Improving the front rack position for front squats

CrossFit Chiltern
Improving the front rack position for front squats

I have been really focussing on this recently with our CrossFit Chiltern athletes. Until I started CrossFit, I never realised what a worldwide problem the front rack position is for people. 

After doing extensive research here are my findings and advice for improvement.  You will see from the videos that just with a little bit of mobility work (which can be boring and take extra time) you can achieve great results!

If you are going to try and improve, it’s always advisable to video your positioning at the beginning and re-video post mobility work.  Visually you will see a huge difference in your technique! Its really motivational…..

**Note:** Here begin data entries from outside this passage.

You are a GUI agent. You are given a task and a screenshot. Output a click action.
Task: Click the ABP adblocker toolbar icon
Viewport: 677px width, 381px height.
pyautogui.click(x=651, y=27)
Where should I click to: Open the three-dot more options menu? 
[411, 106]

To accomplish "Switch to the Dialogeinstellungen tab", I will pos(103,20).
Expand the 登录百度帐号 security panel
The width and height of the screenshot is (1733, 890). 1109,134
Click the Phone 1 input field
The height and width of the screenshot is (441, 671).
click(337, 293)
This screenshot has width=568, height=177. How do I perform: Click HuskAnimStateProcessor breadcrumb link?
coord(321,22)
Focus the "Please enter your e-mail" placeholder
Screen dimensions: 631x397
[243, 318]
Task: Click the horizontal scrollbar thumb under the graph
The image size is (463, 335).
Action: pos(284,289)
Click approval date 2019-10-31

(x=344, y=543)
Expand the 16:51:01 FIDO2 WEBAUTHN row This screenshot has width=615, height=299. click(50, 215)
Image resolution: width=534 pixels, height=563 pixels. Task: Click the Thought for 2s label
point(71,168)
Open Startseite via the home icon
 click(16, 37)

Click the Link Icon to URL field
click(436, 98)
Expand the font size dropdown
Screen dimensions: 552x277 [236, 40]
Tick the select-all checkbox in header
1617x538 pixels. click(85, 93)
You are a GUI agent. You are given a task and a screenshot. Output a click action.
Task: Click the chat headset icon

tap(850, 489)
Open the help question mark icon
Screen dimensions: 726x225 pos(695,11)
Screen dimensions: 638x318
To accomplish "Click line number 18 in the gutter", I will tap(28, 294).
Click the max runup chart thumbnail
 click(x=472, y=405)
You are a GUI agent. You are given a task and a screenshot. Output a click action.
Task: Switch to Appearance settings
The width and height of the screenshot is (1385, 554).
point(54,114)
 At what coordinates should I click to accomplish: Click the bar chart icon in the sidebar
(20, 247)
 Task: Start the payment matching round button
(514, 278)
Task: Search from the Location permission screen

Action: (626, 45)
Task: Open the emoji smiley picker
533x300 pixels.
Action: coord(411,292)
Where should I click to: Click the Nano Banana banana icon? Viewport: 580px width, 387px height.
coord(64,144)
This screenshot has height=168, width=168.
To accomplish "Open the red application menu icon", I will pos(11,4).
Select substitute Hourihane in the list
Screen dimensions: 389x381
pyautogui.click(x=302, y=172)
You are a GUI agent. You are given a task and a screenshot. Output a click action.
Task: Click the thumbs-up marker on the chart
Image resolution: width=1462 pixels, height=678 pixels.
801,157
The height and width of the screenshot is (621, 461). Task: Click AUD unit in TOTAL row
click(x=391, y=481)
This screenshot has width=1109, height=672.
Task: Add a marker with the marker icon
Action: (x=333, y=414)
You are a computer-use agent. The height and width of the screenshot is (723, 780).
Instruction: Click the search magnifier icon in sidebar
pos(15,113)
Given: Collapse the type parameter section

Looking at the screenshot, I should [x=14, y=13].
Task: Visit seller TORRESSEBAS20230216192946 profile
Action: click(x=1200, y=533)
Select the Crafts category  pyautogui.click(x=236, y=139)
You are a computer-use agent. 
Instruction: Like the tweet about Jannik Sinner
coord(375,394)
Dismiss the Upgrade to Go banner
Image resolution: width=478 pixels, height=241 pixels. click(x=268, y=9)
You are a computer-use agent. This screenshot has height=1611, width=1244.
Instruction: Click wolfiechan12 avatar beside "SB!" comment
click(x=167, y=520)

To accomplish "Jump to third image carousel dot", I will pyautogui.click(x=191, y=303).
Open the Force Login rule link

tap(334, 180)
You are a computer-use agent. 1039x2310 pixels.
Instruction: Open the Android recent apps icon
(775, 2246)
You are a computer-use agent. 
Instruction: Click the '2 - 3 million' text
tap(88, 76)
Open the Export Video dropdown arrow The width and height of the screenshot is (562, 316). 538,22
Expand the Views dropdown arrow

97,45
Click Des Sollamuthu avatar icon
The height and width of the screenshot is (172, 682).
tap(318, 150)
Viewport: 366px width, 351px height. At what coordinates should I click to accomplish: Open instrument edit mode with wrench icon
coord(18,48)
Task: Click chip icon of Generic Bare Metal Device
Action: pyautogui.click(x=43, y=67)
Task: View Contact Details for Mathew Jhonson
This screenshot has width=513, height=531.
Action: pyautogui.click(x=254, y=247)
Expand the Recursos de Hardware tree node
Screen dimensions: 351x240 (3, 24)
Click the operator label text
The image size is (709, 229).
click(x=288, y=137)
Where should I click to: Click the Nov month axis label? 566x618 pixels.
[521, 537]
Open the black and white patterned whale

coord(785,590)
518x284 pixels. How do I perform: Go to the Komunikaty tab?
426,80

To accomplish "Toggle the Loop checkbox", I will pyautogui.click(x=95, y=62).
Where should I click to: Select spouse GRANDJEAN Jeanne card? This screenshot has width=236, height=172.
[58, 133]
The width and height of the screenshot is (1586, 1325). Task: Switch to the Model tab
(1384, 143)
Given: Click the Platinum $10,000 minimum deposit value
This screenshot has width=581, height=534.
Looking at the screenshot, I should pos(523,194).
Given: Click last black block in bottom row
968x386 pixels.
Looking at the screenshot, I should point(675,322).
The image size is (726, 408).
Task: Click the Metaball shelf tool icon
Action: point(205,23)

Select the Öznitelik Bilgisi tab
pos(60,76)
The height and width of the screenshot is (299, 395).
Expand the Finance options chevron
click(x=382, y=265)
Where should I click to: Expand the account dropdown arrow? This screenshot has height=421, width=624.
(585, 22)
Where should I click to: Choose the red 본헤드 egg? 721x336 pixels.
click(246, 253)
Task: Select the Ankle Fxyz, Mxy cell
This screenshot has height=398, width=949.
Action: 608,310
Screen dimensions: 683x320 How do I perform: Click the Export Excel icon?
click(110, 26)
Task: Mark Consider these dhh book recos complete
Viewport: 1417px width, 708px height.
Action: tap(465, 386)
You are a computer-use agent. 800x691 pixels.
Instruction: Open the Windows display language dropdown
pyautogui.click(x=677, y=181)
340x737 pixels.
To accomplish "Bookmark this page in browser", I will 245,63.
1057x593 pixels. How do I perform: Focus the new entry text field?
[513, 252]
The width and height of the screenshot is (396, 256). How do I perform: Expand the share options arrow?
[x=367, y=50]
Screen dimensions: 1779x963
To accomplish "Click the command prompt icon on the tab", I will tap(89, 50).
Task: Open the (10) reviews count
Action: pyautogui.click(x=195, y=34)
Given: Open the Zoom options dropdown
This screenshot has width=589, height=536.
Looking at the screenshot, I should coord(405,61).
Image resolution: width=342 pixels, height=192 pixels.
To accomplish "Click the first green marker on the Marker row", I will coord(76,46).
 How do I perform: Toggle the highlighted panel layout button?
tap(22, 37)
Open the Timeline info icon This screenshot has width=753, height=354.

There are four main areas to look at when trying to improve the front rack.  Lets look at them in a little more details now;

Forearms tightness

The wrist starts to feel pain when you squat as flexibility at the joint is limited, and the forearms can be really tight front and back.  To stretch out the forearms sit in a kneeling position.  Put the hands flat on the floor with your fingertips facing your knees. Slowly rock yourself back so your hips head towards your heels.  If it feels tight, it means it probably is! Hold this position for anything up to 2 minutes.  For extra mobility you can add in some rotations to ensure you hit the whole forearm and wrist.

External rotators are tight and weak

Firstly, you can stretch out the shoulder by using a PVC pipe.  Whilst this stretch is uncomfortable to hold, it works wonders for people with tight and forward rotated shoulders. Place the pipe on the outside of your arm with your elbow bent so you can hold the pipe with your fingers on the outside.  With the other hand, pull the pipe upwards, moving the pipe arm outwards of the shoulder. Make sure you don’t lean with the pipe, hold for at least 30seconds to a minute on each side.

Thoracic spine in too much flexion

During every day life the upper portion of the spine becomes flexed.  This makes exercises like the front rack position incredibly hard to sustain good movement patterns as the upper back rounds forward when you try to squat.   By using a foam roller of lacrosse/massage ball on the scapula and thoracic spine area will help loads with this exercise. If using a lacrosse ball, place it underneath your shoulder blade.  Use circle movements with the arm sideways and overhead to create a massage effect and release off tight inhibited areas.  If using a foam roller – move side to side in addition to up and down to roll across tight fibres – this is A LOT more effective and will really feel like you are stretched and flexed out in the upper spine!

The Lats (biggest muscles in the back)

When these become tight, they can pull the shoulders into forward rotation, ,making it really hard to keep the chest and elbows up for the front rack position. Using a band anchored on to a high point – kneel down holding the band in one hand. (imagine you are going to be knighted) so one arm is stretched out (make sure this arm is straight) lean back into the stretch and it will feel like the band is pulling you forwards.  Resist against the band for maximum effectiveness.  Hold this position for at least 30 seconds on each side.

Here is a video of one of our Crossfit athletes who I have recently worked with. Whilst you cannot fix years of bad posture – I’m sure you will agree just with a hour of coaching there are significant improvements in the elbow positioning.  Of course there is always homework to do, and improvements to be made – but with just a few drills and working 1:1 with a coach you can improve your technique and this will make you feel stronger and able to achieve more when you come into classes.